Most Keynesian economists do not want to admit that we are in another depression. They find the word painful.
They find it painful because it contradicts the idea that Keynesian economic ideas have ended depressions forever. It also contradicts the idea that the massive and continuing Keynesian stimulus applied by world governments since 2008 has worked. For this and other reasons, euphemisms such as the Great Recession have been embraced not only by Keynesian economists, but by their allies in government and in the mainstream press.
I argued that we were in a depression in a January article and again in April. Now Brad DeLong, one of the most prestigious Keynesians, a professor at Berkeley and former deputy assistant secretary of the Treasury under Bill Clinton, says that he agrees. It really is a depression.
DeLong doesn’t blame Keynesianism; that would be too much to expect. But he does call the thing by its right name, which is a major departure from the usual Keynesian style.
These are, after all, the people who call the government creating money out of thin air “quantitative easing,” “bond buying” and the like, all of which are parroted by the press. When John Maynard Keynes did this, he was often being impish, as when he called newly created money “green cheese,” echoing the old nursery nonsense that “the moon is made of green cheese.” His acolytes have adopted the style of dissimulation, but without the slightest trace of a sense of humor.

------------------------------------------------------------------------

*Task list*.
A) Retype everything in the commentary on Keynesian economists from "DeLong doesn’t blame" down to "sense of humor.".
B) Decide whether each statement agrees with the commentary on Keynesian economists. Answer yes or no for each and quote the deciding words. (i) Brad DeLong is a professor at Berkeley. (ii) DeLong blames Keynesianism for the depression. (iii) Keynes called newly created money "green cheese."
C) Name every person mentioned by name in the commentary on Keynesian economists.

*Information shown*.
------------------------------------------------------------------------

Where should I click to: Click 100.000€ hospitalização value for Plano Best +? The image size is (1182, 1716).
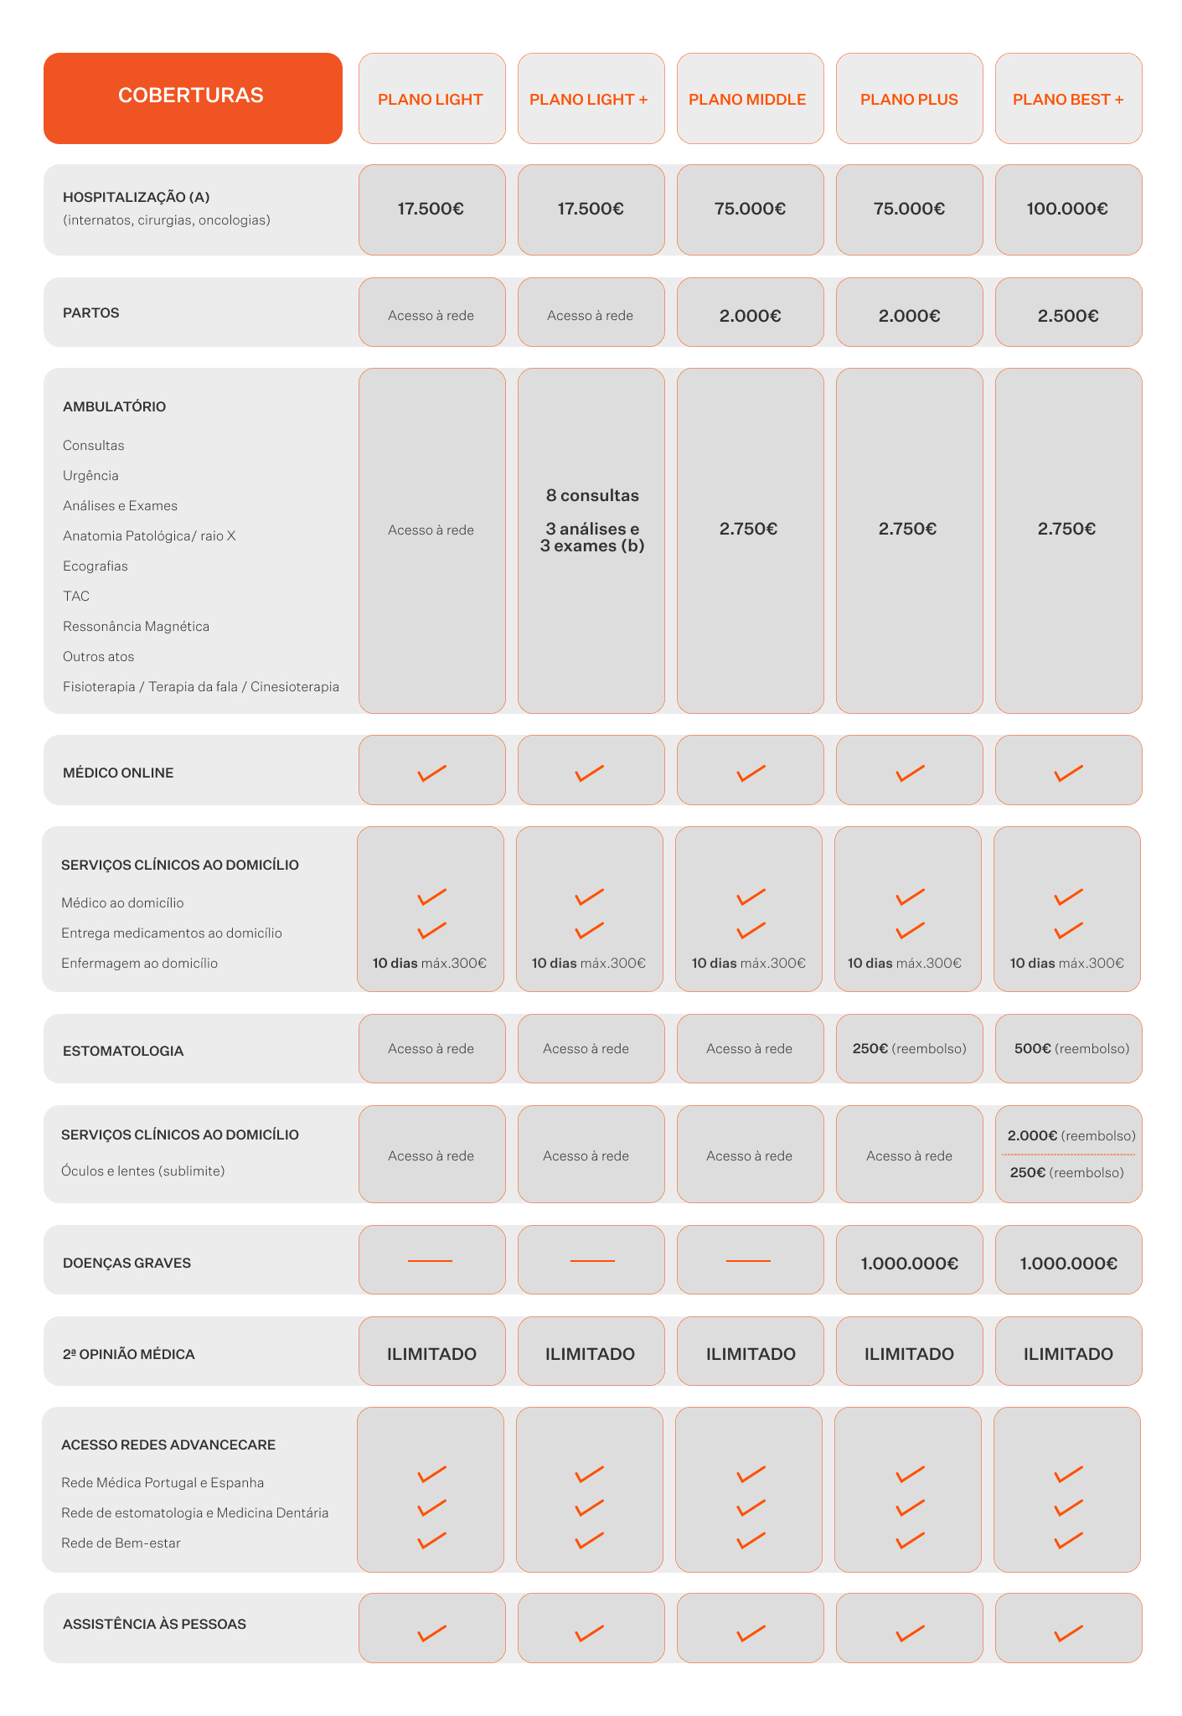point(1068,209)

------------------------------------------------------------------------

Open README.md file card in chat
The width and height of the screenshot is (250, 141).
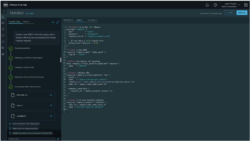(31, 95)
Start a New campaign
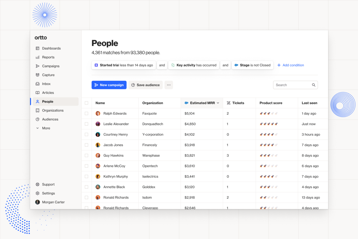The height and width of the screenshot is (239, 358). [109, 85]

------------------------------------------------------------------------

*Expected results*.
A)
DeLong doesn’t blame Keynesianism; that would be too much to expect. But he does call the thing by its right name, which is a major departure from the usual Keynesian style.
These are, after all, the people who call the government creating money out of thin air “quantitative easing,” “bond buying” and the like, all of which are parroted by the press. When John Maynard Keynes did this, he was often being impish, as when he called newly created money “green cheese,” echoing the old nursery nonsense that “the moon is made of green cheese.” His acolytes have adopted the style of dissimulation, but without the slightest trace of a sense of humor.

B)
(i) Yes: "a professor at Berkeley"
(ii) No: "DeLong doesn’t blame Keynesianism"
(iii) Yes: "he called newly created money “green cheese,”"

C) Brad DeLong, Bill Clinton, John Maynard Keynes